▶ [GIVEN REQUEST]: Reproduce every one of the items below word for word, keeping each line as it appears.

▶ [DATA SUPPLIED]:

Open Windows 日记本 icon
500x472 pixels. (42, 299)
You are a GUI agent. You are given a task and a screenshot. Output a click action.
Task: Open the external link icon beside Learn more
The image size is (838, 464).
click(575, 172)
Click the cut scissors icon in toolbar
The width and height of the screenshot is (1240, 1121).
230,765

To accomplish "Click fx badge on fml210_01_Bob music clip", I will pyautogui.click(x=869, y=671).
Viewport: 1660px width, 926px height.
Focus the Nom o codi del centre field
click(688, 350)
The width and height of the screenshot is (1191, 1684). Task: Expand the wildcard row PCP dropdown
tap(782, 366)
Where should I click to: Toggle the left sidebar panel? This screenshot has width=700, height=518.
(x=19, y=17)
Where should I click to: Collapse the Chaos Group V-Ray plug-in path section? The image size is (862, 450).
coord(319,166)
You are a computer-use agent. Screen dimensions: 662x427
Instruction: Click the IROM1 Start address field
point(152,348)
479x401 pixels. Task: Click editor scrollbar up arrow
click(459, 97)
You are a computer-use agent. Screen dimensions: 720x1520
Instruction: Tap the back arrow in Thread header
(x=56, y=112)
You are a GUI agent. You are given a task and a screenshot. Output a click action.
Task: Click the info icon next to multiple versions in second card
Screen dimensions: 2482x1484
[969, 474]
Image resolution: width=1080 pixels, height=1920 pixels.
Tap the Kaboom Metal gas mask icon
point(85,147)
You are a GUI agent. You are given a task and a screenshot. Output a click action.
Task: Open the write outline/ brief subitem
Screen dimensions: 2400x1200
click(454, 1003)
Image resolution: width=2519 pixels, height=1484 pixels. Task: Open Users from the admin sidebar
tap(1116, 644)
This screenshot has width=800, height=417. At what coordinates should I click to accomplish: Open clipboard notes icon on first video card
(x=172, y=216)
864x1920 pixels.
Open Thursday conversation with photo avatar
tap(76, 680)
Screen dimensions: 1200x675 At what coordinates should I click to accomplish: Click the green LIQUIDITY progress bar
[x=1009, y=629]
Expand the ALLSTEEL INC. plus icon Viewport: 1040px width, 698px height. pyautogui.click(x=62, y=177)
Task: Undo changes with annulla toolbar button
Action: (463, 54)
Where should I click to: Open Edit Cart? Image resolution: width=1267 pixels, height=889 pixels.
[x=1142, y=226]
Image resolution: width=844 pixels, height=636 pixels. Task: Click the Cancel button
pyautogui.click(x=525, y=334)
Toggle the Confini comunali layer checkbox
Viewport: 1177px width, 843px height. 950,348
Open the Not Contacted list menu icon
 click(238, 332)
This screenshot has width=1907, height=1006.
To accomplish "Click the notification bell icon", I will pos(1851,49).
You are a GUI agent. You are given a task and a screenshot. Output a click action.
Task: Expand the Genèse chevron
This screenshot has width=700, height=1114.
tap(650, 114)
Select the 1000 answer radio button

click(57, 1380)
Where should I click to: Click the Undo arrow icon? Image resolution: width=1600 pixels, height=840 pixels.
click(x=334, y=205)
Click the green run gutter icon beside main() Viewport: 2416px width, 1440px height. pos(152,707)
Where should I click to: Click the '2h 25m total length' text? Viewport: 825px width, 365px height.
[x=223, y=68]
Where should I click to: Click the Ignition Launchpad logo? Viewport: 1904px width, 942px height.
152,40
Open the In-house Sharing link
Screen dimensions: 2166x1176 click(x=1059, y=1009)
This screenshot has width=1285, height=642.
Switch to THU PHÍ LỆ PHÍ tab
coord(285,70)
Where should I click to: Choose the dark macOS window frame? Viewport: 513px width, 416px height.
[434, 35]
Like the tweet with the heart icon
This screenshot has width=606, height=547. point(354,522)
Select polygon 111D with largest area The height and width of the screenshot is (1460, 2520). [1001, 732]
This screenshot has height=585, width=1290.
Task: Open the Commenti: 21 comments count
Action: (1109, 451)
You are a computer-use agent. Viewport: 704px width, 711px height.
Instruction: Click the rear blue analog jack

▶ [EXPECTED OUTPUT]:
Open Windows 日记本 icon
500x472 pixels. (42, 299)
You are a GUI agent. You are given a task and a screenshot. Output a click action.
Task: Open the external link icon beside Learn more
The image size is (838, 464).
click(575, 172)
Click the cut scissors icon in toolbar
The width and height of the screenshot is (1240, 1121).
230,765

To accomplish "Click fx badge on fml210_01_Bob music clip", I will pyautogui.click(x=869, y=671).
Viewport: 1660px width, 926px height.
Focus the Nom o codi del centre field
click(688, 350)
The width and height of the screenshot is (1191, 1684). Task: Expand the wildcard row PCP dropdown
tap(782, 366)
Where should I click to: Toggle the left sidebar panel? This screenshot has width=700, height=518.
(x=19, y=17)
Where should I click to: Collapse the Chaos Group V-Ray plug-in path section? The image size is (862, 450).
coord(319,166)
You are a computer-use agent. Screen dimensions: 662x427
Instruction: Click the IROM1 Start address field
point(152,348)
479x401 pixels. Task: Click editor scrollbar up arrow
click(459, 97)
You are a computer-use agent. Screen dimensions: 720x1520
Instruction: Tap the back arrow in Thread header
(x=56, y=112)
You are a GUI agent. You are given a task and a screenshot. Output a click action.
Task: Click the info icon next to multiple versions in second card
Screen dimensions: 2482x1484
[969, 474]
Image resolution: width=1080 pixels, height=1920 pixels.
Tap the Kaboom Metal gas mask icon
point(85,147)
You are a GUI agent. You are given a task and a screenshot. Output a click action.
Task: Open the write outline/ brief subitem
Screen dimensions: 2400x1200
click(454, 1003)
Image resolution: width=2519 pixels, height=1484 pixels. Task: Open Users from the admin sidebar
tap(1116, 644)
This screenshot has width=800, height=417. At what coordinates should I click to accomplish: Open clipboard notes icon on first video card
(x=172, y=216)
864x1920 pixels.
Open Thursday conversation with photo avatar
tap(76, 680)
Screen dimensions: 1200x675 At what coordinates should I click to accomplish: Click the green LIQUIDITY progress bar
[x=1009, y=629]
Expand the ALLSTEEL INC. plus icon Viewport: 1040px width, 698px height. pyautogui.click(x=62, y=177)
Task: Undo changes with annulla toolbar button
Action: (463, 54)
Where should I click to: Open Edit Cart? Image resolution: width=1267 pixels, height=889 pixels.
[x=1142, y=226]
Image resolution: width=844 pixels, height=636 pixels. Task: Click the Cancel button
pyautogui.click(x=525, y=334)
Toggle the Confini comunali layer checkbox
Viewport: 1177px width, 843px height. 950,348
Open the Not Contacted list menu icon
 click(238, 332)
This screenshot has width=1907, height=1006.
To accomplish "Click the notification bell icon", I will pos(1851,49).
You are a GUI agent. You are given a task and a screenshot. Output a click action.
Task: Expand the Genèse chevron
This screenshot has width=700, height=1114.
tap(650, 114)
Select the 1000 answer radio button

click(57, 1380)
Where should I click to: Click the Undo arrow icon? Image resolution: width=1600 pixels, height=840 pixels.
click(x=334, y=205)
Click the green run gutter icon beside main() Viewport: 2416px width, 1440px height. pos(152,707)
Where should I click to: Click the '2h 25m total length' text? Viewport: 825px width, 365px height.
[x=223, y=68]
Where should I click to: Click the Ignition Launchpad logo? Viewport: 1904px width, 942px height.
152,40
Open the In-house Sharing link
Screen dimensions: 2166x1176 click(x=1059, y=1009)
This screenshot has width=1285, height=642.
Switch to THU PHÍ LỆ PHÍ tab
coord(285,70)
Where should I click to: Choose the dark macOS window frame? Viewport: 513px width, 416px height.
[434, 35]
Like the tweet with the heart icon
This screenshot has width=606, height=547. point(354,522)
Select polygon 111D with largest area The height and width of the screenshot is (1460, 2520). [1001, 732]
This screenshot has height=585, width=1290.
Task: Open the Commenti: 21 comments count
Action: (1109, 451)
You are a computer-use agent. Viewport: 704px width, 711px height.
Instruction: Click the rear blue analog jack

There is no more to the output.